» TAREA BREVE
En el fragmento de la entrevista con el filósofo, ¿con motivo de qué aniversario dice tener derecho a un año sabático?

» FRAGMENTO DEL DOCUMENTO
◇ ◇ ◇ ◇ ◇

Pregunta. Señor filósofo, ¿por qué solicitó un visado para Bagdad?

Respuesta. Como sabe, los "grandes hombres" fallecidos residen eternamente en las Islas Bienaventuradas, y allí, a veces, se aburren. Con motivo del segundo centenario de mi muerte, tengo derecho a un año sabático. Es un placer regresar a la tierra para asistir, de forma anónima, a este extraño comienzo de milenio. Igual que les sucedía a mis colegas, los filósofos griegos, me encanta sentirme desorientado. Al fin y al cabo, ¿no es el asombro nuestro pecado original?

P. Pero ¿por qué aterrizar en Irak? No le conocía ese gusto por las situaciones conflictivas, la sangre y la muerte. ¿No prefieren los pensadores y los poetas las sociedades felices y pacíficas, el lujo y la serenidad? Un polemista francés dijo, a propósito de usted: "Kant, que pretendía ser "puro" e inmaculado, tenía las manos tan sucias que no tenía manos". ¿No le da miedo ensuciarse?

R. Desconfíe de lo que se dice, señor periodista. Al consagrarme como la gran conciencia alemana, mezclaron todo y me confundieron con mi ilustre predecesor, Leibniz, o con mis herederos infieles, Hegel y su alegre prole. Todos ellos son pensadores sistemáticos. Saben más que yo sobre la Providencia y la justicia divina. Juzgan el curso del mundo desde el punto de vista de la eternidad, pre o post histórica. Cómo me divertí, encaramado en mi nube, al oír a un pensador norteamericano, de origen japonés, que predicaba "el fin de la historia" cuando se hundiera el imperio soviético. Era una fantasía (Schwärmereï) prestada de Kojève, que, en 1937, creía firmemente que Stalin era ese final, esa magnífica culminación de la aventura humana. En 1806, Hegel, su maestro intelectual, había dicho ya lo mismo al creer que el final de la Historia lo representaba Napoleón sobre su caballo, pacificador de una Europa ilustrada por los siglos de los siglos. Siempre he sospechado de esos sueños de armonía. No olvide que mis obras más importantes se titulan Críticas. Son obras de combate. No se puede ser más claro: desde el segundo párrafo de mi prefacio a la Crítica de la razón pura, ya definía la metafísica como un campo de batalla ("Kampfplatz"), un "combate sin fines". Comprenda que, para mí, la condición humana es un puro "agôn" en el sentido griego, una lucha permanente consigo mismo, la batalla de una razón frágil que acepta el desafío de estupideces, entusiasmos y locuras.

P. No es la imagen que se tiene de usted. Un ensayista estadounidense, Kagan, acaba precisamente de reprocharle que encarna el espíritu pacifista, e incluso capitulador, de una vieja Europa que prefiere Venus a Marte, la voluptuosidad a la guerra.

◇ ◇ ◇ ◇ ◇

(Entradas de señalamiento de palabras y elementos)
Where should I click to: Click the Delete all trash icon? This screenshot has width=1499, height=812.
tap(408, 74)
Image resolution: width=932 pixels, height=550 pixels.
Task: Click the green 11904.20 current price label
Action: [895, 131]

◇ ◇ ◇ ◇ ◇

» SOLUCIÓN ESCRITA
Con motivo del segundo centenario de su muerte.